Après cet article géographique sur l’Ouest américain, je voudrais ici évoquer la manière dont cette région est entrée dans nos imaginaires d’Européens… même si elle semble y être moins présente aujourd’hui, reléguée dans celui des jeunes générations par un autre imaginaire qui emprunte aux jeux vidéos, à l’univers des « blockbusters » américains (ces films à très gros budgets) comme les Star Wars, les épisodes du Seigneur des Anneaux) et les séries (style Game of Thrones...)

Le « Farwest » et les « Westerns » : une région avec ses clichés, un genre cinématographique qui a évolué

Le « Farwest », c’est l’univers des pionniers avec leurs chariots, des Indiens, des cowboys, des hors-la-loi et des chercheurs d’or… On y a toujours des bagarres de saloon, des attaques de convois, puis de diligence par les Indiens (et du train un peu plus tard), des chevauchées dans de grands espaces, des shérifs avec leur étoile, des femmes à protéger… Ce sont ces ingrédients qui ont fait les westerns, ce genre du cinéma hollywoodien très populaire après la Seconde Guerre mondiale surtout quand le cinéma n’est plus muet.

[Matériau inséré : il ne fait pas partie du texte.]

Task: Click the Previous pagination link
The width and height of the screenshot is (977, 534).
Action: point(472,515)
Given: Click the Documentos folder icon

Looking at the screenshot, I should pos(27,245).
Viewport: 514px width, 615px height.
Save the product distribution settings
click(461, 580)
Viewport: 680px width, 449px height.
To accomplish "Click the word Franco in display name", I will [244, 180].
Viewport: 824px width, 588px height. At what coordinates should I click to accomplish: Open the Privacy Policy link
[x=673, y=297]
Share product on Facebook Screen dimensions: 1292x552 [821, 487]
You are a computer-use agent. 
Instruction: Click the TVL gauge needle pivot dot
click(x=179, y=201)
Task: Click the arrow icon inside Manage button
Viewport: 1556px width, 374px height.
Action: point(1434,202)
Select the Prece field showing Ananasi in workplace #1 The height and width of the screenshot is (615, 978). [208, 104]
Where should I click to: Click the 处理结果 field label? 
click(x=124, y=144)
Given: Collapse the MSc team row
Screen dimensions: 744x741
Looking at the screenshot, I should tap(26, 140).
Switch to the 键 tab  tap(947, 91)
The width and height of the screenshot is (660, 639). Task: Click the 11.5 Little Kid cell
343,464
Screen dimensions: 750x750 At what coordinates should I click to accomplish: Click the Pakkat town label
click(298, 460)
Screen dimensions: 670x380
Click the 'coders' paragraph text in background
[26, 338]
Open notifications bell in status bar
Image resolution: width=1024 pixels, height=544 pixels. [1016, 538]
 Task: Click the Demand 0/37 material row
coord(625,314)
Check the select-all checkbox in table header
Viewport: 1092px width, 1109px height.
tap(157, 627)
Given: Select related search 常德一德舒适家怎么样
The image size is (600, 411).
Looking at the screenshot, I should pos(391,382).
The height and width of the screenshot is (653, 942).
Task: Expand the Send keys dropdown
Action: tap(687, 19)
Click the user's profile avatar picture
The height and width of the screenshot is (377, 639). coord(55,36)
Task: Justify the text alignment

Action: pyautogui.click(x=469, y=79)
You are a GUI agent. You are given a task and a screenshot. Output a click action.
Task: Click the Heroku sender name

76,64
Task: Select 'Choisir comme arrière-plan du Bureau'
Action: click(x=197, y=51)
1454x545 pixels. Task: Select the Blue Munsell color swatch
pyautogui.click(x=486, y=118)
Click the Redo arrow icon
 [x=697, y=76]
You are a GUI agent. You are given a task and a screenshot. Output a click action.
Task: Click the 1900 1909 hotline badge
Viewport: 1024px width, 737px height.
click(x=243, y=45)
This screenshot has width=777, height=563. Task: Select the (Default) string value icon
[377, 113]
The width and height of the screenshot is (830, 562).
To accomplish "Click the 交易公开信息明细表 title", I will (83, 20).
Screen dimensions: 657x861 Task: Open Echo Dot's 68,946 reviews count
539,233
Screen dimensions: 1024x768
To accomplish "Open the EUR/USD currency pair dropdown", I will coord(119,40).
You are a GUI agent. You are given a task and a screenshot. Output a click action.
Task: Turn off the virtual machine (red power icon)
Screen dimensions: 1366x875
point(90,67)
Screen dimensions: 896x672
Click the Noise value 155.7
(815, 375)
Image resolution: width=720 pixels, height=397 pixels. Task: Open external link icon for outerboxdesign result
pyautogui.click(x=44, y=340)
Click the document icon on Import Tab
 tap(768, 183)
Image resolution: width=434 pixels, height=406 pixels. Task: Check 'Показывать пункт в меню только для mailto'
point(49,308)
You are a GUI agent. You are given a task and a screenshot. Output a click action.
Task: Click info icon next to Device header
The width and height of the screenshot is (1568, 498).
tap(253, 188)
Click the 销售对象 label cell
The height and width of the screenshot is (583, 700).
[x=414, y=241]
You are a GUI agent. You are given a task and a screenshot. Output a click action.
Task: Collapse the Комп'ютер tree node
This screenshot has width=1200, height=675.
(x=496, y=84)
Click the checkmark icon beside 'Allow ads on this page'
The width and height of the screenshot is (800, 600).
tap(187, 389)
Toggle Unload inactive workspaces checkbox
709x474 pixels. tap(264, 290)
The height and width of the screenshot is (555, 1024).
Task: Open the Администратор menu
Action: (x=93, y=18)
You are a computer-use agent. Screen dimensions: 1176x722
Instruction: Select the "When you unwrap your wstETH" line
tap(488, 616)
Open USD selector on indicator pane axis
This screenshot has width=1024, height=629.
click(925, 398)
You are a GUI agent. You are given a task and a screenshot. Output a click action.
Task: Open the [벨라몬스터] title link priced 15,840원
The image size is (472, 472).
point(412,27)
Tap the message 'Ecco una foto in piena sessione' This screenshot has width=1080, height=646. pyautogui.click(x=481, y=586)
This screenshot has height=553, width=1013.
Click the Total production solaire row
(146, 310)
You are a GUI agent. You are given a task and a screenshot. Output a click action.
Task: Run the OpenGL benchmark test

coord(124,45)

L’acteur le plus célèbre en est John Wayne (1907-1979) et ses films les plus emblématiques cette trilogie du réalisateur John Ford : Le Massacre de Fort Apache (1948), La Charge héroïque (1949) et Rio Bravo (1950).

John Wayne dans la chevauchée fantastique

John Wayne dans la Chevauchée fantastique, un western de John Ford de 1949

Monument valley

Monument Valley et l’endroit appelé John Ford Point qui est l’un des paysages les plus célèbres de l’univers du western

À cette époque, dans tous les westerns les Indiens sont sauvages et cruels : ils attaquent les diligence ou les trains, scalpent leurs prisonniers. Les héros sont armés et virils. Ils sauvent de belles dames en péril qui se sont imprudemment aventurées dans une région aussi peu civilisée où les shériffs sont bien seuls pour maintenir l’ordre.

Sergio Leone et le « western spaghetti »

L’expression western-spaghetti désigne les westerns produits en Italie. Ce filon du western italien a été particulièrement exploité entre 1963 et 1978 avec environ 450 films.

Le réalisateur le plus connu en est Sergio Leone (1929-1989) qui s’appuie sur la musique d’Ennio Morricone (1928-2020)  avec notamment les films suivants :

  • Le Bon, la Brute et le Truand  (1966)  avec Clint Eastwood (né en 1930)
  • Il était une fois dans l’Ouest (1968) qui évoque la conquête de l’Ouest et la construction du chemin de fer avec Henri Fonda (1905-1982), Charles Bronson (1921-2003) et Claudia Cardinale (née en 1938).
  • Il était une fois en Amérique (1984).
il était une fois dans l'Ouest

un film de 1968 : pas d’indiens ?

C’est le même décor mais on est loin des grands sentiments des westerns américains. Voilà ce qu’en dit Sergio Leone :

  « Dans les films de John Ford, quand un acteur ouvre la fenêtre, c’est toujours pour regarder le futur immense qui s’étend devant lui. Dans mes films, quand il ouvre la fenêtre, il a juste peur de recevoir une balle entre les deux yeux »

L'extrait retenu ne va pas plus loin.